#### EXERCISE
Copy the records below word for word, starting at the line that contains "This screenshot has height=510, width=1166." and going through the end of the records. Leave out the pictures.
----- DATASET ENTRIES -----
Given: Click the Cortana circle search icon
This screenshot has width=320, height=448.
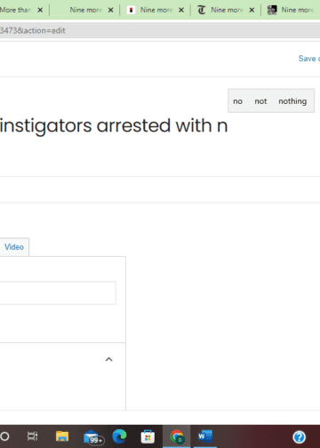Looking at the screenshot, I should [x=4, y=436].
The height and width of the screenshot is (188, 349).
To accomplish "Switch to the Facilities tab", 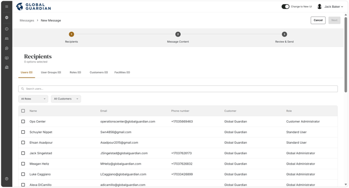I will [x=122, y=72].
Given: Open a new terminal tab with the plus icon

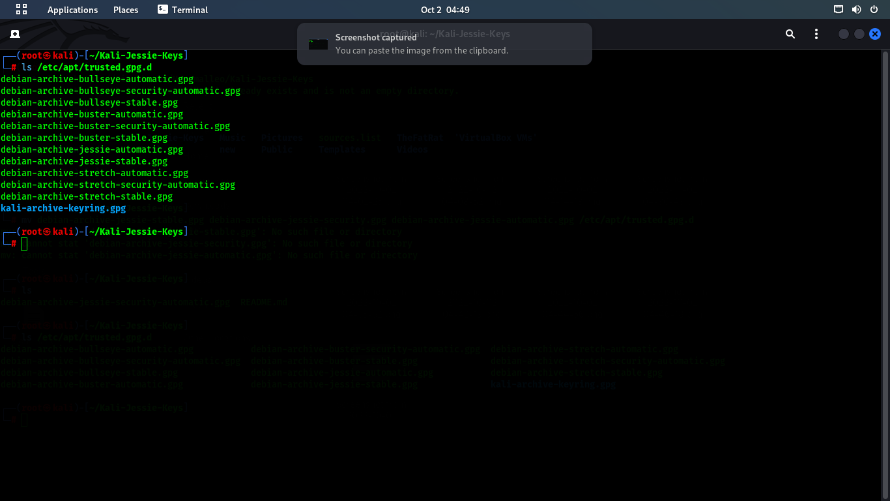Looking at the screenshot, I should click(x=14, y=33).
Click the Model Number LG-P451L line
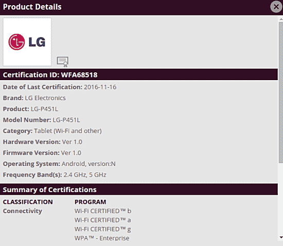Screen dimensions: 283x246 pos(41,120)
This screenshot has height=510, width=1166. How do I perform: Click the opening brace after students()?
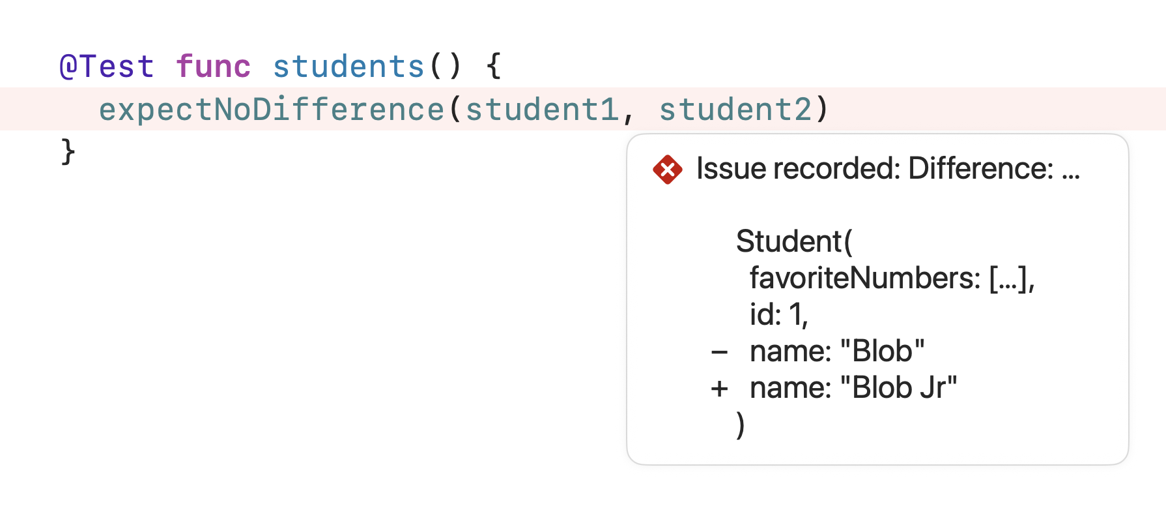pyautogui.click(x=494, y=67)
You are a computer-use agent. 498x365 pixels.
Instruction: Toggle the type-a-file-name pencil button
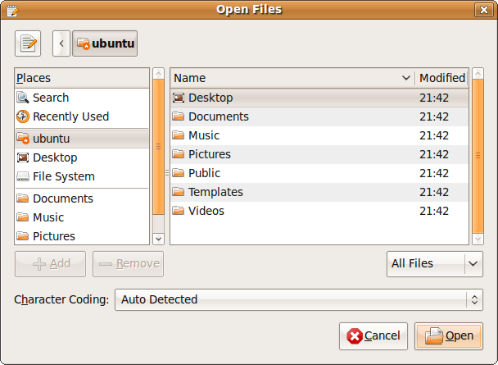click(28, 43)
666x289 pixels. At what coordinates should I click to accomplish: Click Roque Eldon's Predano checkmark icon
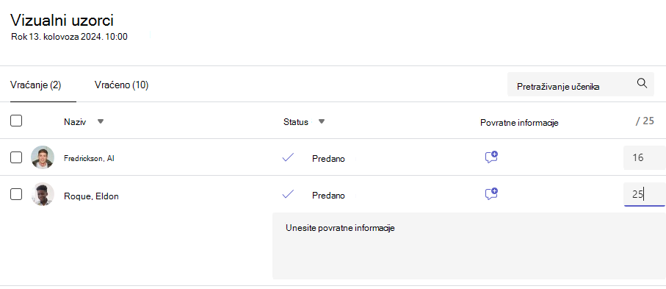(288, 194)
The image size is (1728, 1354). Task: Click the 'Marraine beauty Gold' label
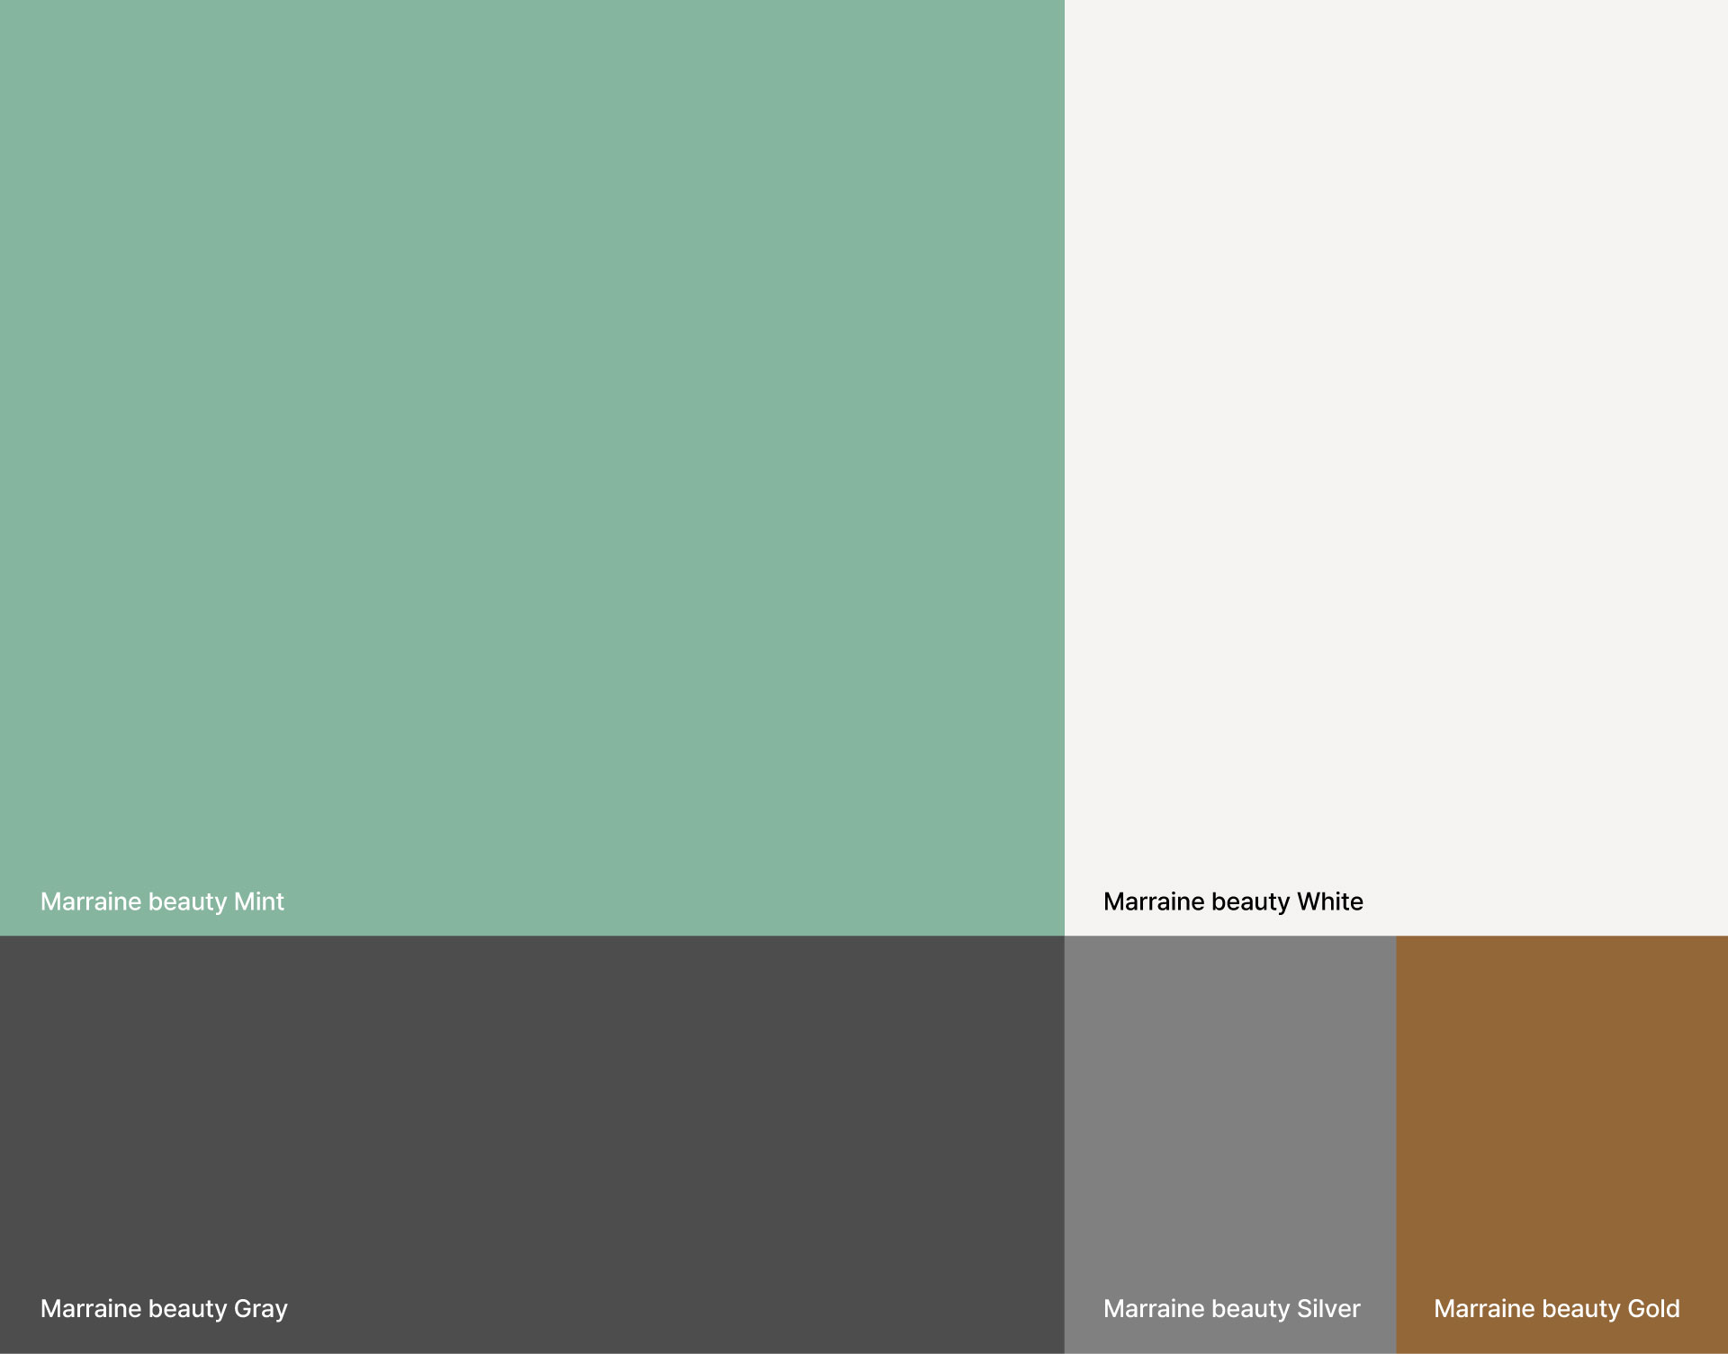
-----
#### COMPLETE OUTPUT
This screenshot has height=510, width=1166. How do I perform: Click the opening brace after students()?
pyautogui.click(x=494, y=67)
You are a computer-use agent. 498x365 pixels.
Instruction: Toggle the type-a-file-name pencil button
click(28, 43)
666x289 pixels. At what coordinates should I click to accomplish: Click Roque Eldon's Predano checkmark icon
(288, 194)
The image size is (1728, 1354). Task: Click the 'Marraine beauty Gold' label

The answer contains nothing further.